Keep life very simple says Joanne, and that means don’t plan any big days out or complicated dinner parties.
Emma says there are important reasons for keeping your guests to just close friends and family. “If your baby needs feeding then you will have to go off and do it, and you will feel comfortable doing that around people close to you. Your priority should be you and your baby. If you’re breastfeeding, the first two weeks is very important to establish that routine. It may be hard but it’s acceptable to go off and do what you need to do. It’s your family and you have to prioritise that. If people do want to see you, suggest coming round for a cup of tea rather than having lunch dates. Keep to shorter bursts of visitors otherwise you are unable to rest when you should be resting.”
You aren’t superwoman
Claire says: I think the term we use for that sledgehammer of tiredness is baby lag – there’s a slight displacement where you feel so tired it’s like an out of body experience. I think there are two ways of dealing with that – fighting it or working with it.
“What lots of new mums do is put pressure on themselves to deal with stuff. The most important thing is that actually you don’t need to deal with it, you just need to cope with it. Don’t be a supermum and do things at the pace you want to (obviously your baby has something to say that).”
Joanne agrees, adding: “I think you have to keep your expectations very low in the first few weeks – sometimes just getting from one end of the day to the other with everybody still alive is as much as you can expect.”

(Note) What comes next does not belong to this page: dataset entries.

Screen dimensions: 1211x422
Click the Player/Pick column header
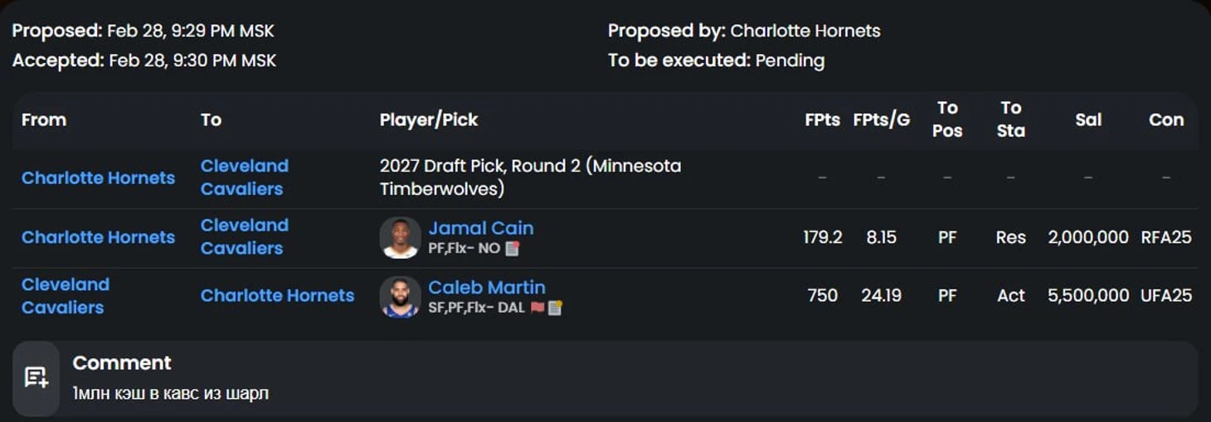[x=429, y=119]
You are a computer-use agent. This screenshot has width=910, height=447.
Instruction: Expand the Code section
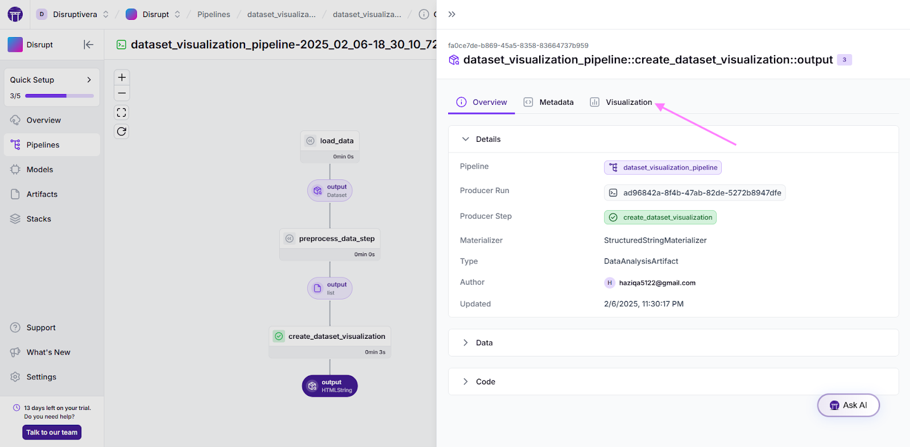click(x=465, y=382)
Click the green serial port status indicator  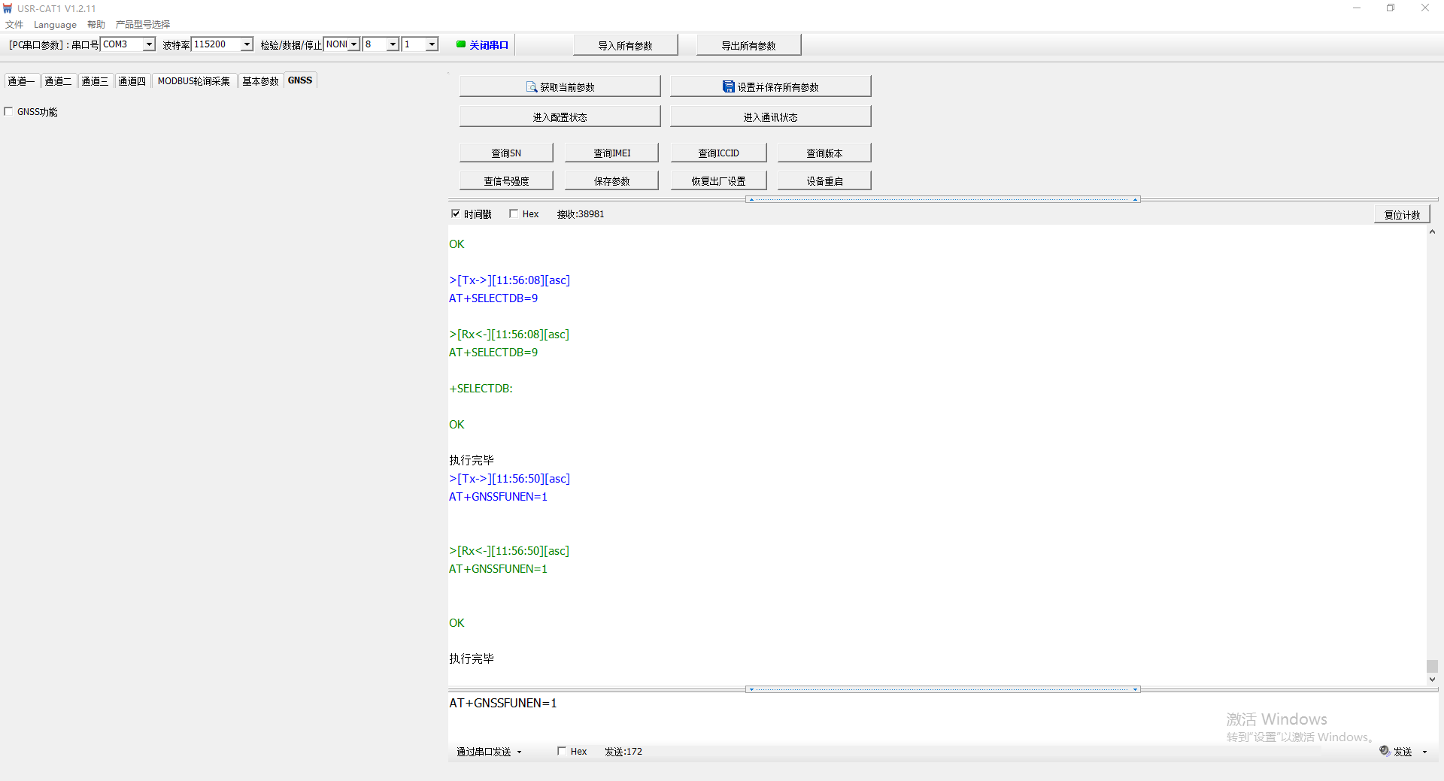(x=461, y=44)
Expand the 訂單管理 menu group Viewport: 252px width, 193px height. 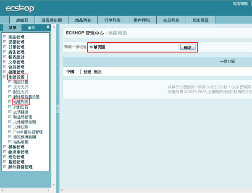(x=5, y=47)
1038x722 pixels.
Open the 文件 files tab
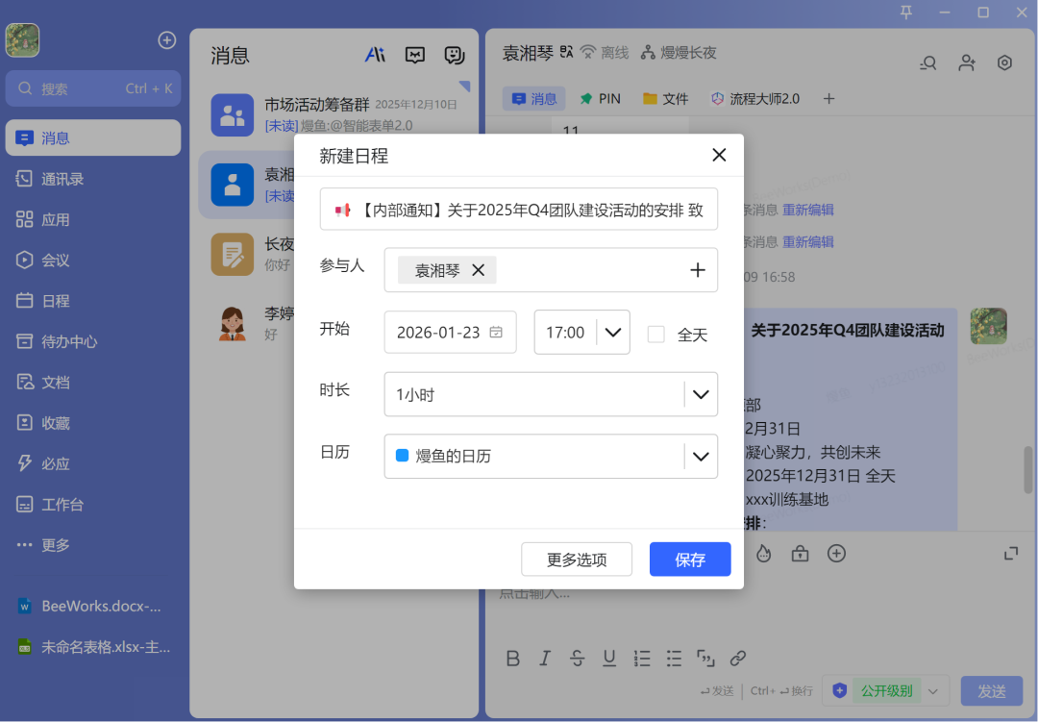pyautogui.click(x=665, y=98)
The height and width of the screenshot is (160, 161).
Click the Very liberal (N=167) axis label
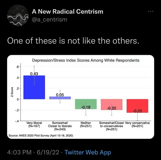pos(34,124)

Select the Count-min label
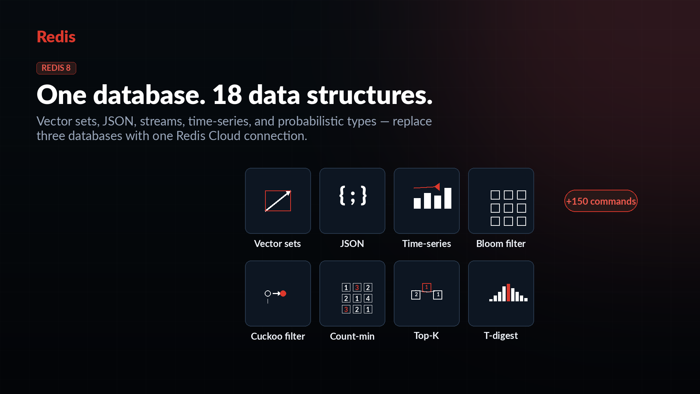tap(352, 336)
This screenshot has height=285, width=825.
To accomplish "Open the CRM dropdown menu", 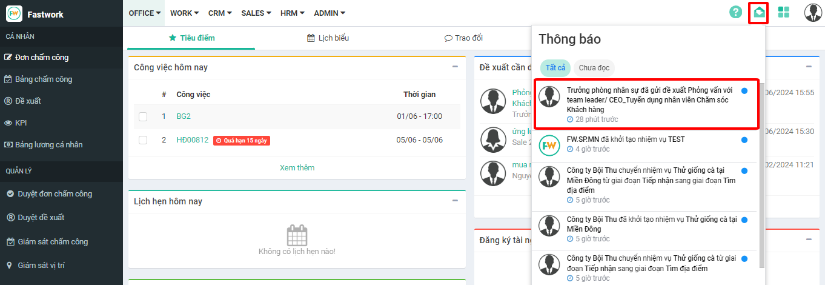I will point(220,13).
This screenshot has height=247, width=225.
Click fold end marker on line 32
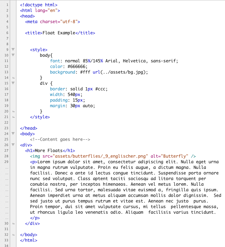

Claire says that accepting help sounds simple, but new mums can often be stubborn about asking for it as they want to be seen as being a good mum. Like everything else, being able to cope takes time. “New mums can be proud about it but if someone wants to make you dinner or do your housework, let them. Don’t put pressure on yourself and remember everyone else is going through it too. 70 – 80% of parents going through sleep deprivation.”
Take care of yourself too
Your baby needs you fit and healthy, so make sure you’re looking after yourself. That doesn’t mean hitting the treadmill, but as Claire says: “Don’t forget about you. You do matter as much as your baby. If you’re that tired, let someone else do it and help you. Emotional support also counts as highly as physically being there for you.” Joanne says it’s important to keep yourself hydrated too as dehydration adds to tiredness. “If you’re breastfeeding drink an enormous glass of water every time you feed the baby as you can easily get dehydrated and run down.”